→ Data entries
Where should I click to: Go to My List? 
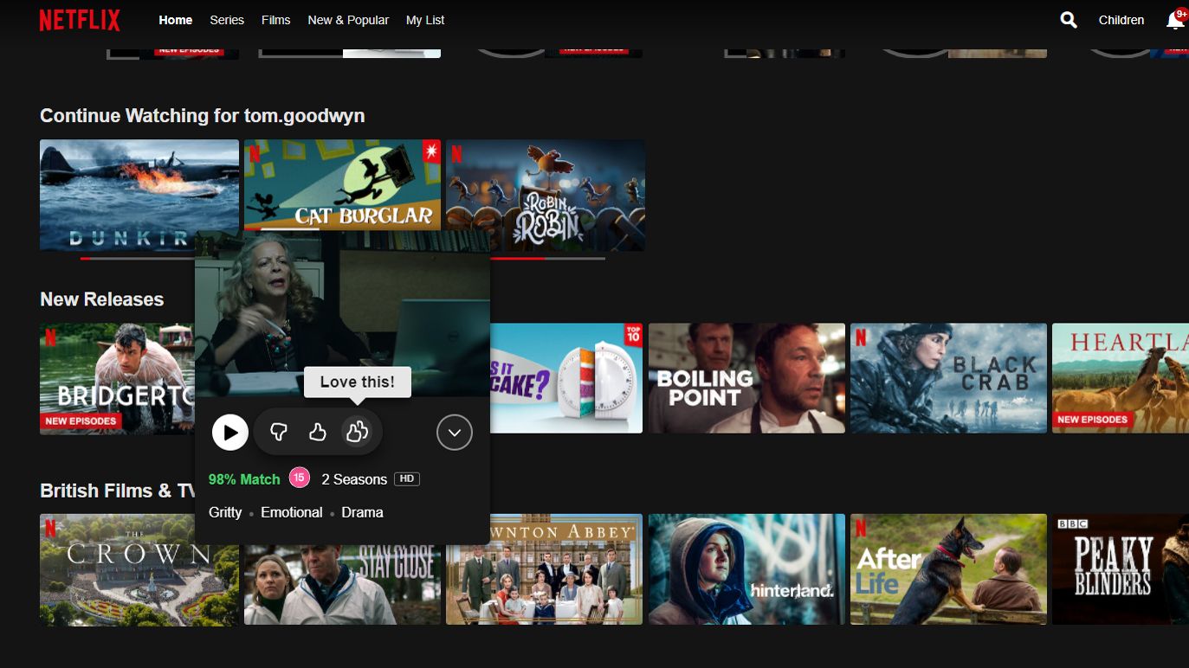(424, 20)
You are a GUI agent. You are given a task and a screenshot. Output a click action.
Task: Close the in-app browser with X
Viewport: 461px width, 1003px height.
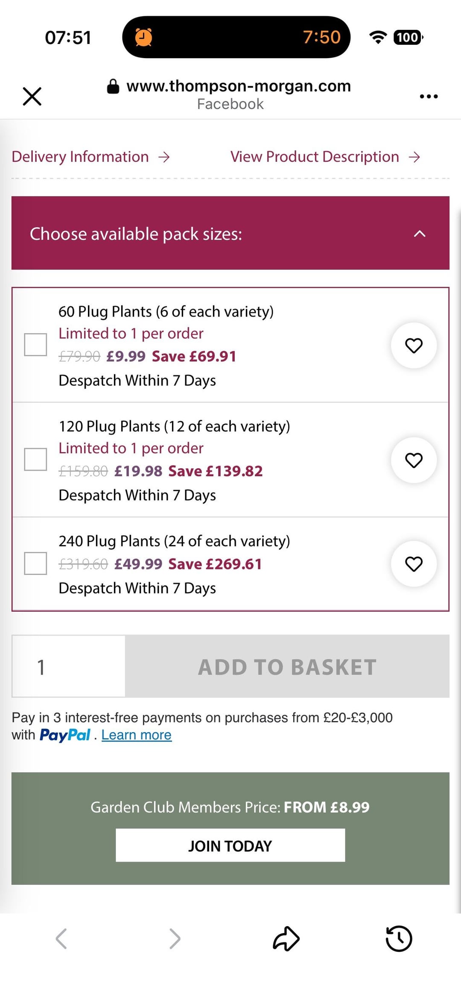click(32, 96)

→ What is required
Convert everything from the line containing "You are a GUI" through the end of the records, inclusive, into a Markdown table with the columns "Number" and "Content," one row per line and blank lines skipped. Leave the pictures out of the table.

→ Answer to this problem
| Number | Content |
|---|---|
| 1 | You are a GUI agent. You are given a task and a screenshot. Output a click action. |
| 2 | Task: Close the in-app browser with X |
| 3 | Viewport: 461px width, 1003px height. |
| 4 | click(32, 96) |